Last summer, I attended a writing workshop in the Palm Desert that was focused on writing through child loss. It was held at a glamorous old Hollywood mansion, owned by a friend of the instructor, where notable figures have stayed over the years and you can find celebrity signed photographs, scandalous telegrams, and Academy Awards haphazardly stowed away in random drawers. Skylar tagged along with me. While I toiled away with seven other mothers of loss, writing about grief, and life as colored by it, she sat by the pool or lounged on the ten-thousand-dollar Billy Haines canary yellow sofa and toiled away at her homework – day in and out.

Courtesy of Becky Benson

Today she deftly splits her time between Zoom school and working as a bread maker at a local small business bakery. Toiling through her first year as a college freshman and finishing up those high school requirements simultaneously. She aims to be a geneticist one day, a career inspired by her love of being in service to others and in honor of her sister’s life.

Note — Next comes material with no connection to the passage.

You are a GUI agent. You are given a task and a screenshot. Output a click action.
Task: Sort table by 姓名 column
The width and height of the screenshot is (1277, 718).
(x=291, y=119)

It’s easy to become fixated on what it is that we’re missing, but I can’t change any of it, and thus, I do my best to focus on the beauty I have been afforded in this life instead of the devastation. If my youngest daughter were still here, we wouldn’t have been at that mansion; we wouldn’t know those people. We wouldn’t be able to repeatedly travel to Mexico for a week at a time each year to help build houses for families in need. I wouldn’t have spoken to various groups on genetic diseases or been thrust into a community of loss. I wouldn’t have written the book about her life and learned the lessons I’ve learned. I wouldn’t have been as struck by the gracious humanity of others. I wouldn’t have been humbled by my unalterable circumstances. I wouldn’t have been shown the kindness of grace on my bad days or learned to show it to others on my good. I quite literally wouldn’t have the career I have; working for the organization that supports families with diseases like the one my daughter had. And I truly don’t think I would have had the opportunity to see into the realm of the capacity for human compassion without this form of personal hardship. This unimaginable loss.

This experience has, in every way knocked the wind out of my lungs but has carried it to my sails because, after all, grief is for the living.